He said the relevant parties need to be responsible for last Friday’s situation, which affected the airline's services.

“The principle is if we do something wrong, we have to compensate. We, other airlines and other businesses, lost a lot.

“They should offer us compensation, and right now, we have to wait and see,” Fernandes told reporters after launching AirAsia’s operations at the Sultan Abdul Aziz Shah Airport in Subang here on Tuesday.

Last Friday, major institutions, including airlines, banks, media channels and hospitals in several countries, were reportedly affected by the global IT outage linked to CrowdStrike Holdings Inc, an American cybersecurity technology company, that provides endpoint protection, threat intelligence and cyberattack response services.

In a LinkedIn post on Saturday, Fernandes said the global IT outage had caused airlines to lose millions in revenue, and created chaos in people’s lives due to system failure.

AirAsia suffered losses on ticket sales and four domestic flights that were cancelled following the incident, according to Fernandes.

It was reported that AirAsia’s operations had stabilised at Terminal 2 of the Kuala Lumpur International Airport on Saturday, with online check-in operations resuming at 2pm. The low-cost airline was managing over 168,000 passengers on 941 flights across its seven air operator certificates, including AirAsia Malaysia, AirAsia Philippines, AirAsia Indonesia, Thai AirAsia, AirAsia Cambodia, AirAsia X and Thai AirAsia X.

▸ Given information:
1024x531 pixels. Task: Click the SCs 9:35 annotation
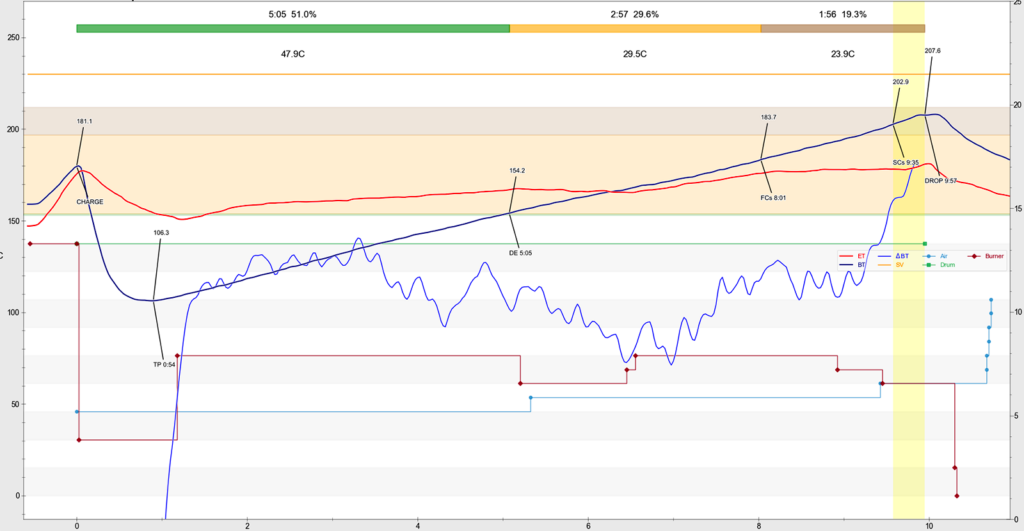tap(906, 161)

▸ What to work on:
- A) Repeat the part of the IT outage article that begins at the words "He said the" and stops after the words "lost a lot.".
- B) Answer these from the IT outage article:
(i) At which airport did Fernandes launch AirAsia's operations on Tuesday?
(ii) On what platform did Fernandes post about the outage on Saturday?
(iii) At what time did online check-in resume at Terminal 2 of the Kuala Lumpur International Airport?

▸ Answers to this exercise:
- A)
He said the relevant parties need to be responsible for last Friday’s situation, which affected the airline's services.

“The principle is if we do something wrong, we have to compensate. We, other airlines and other businesses, lost a lot.

- B)
(i) The Sultan Abdul Aziz Shah Airport in Subang
(ii) LinkedIn
(iii) 2pm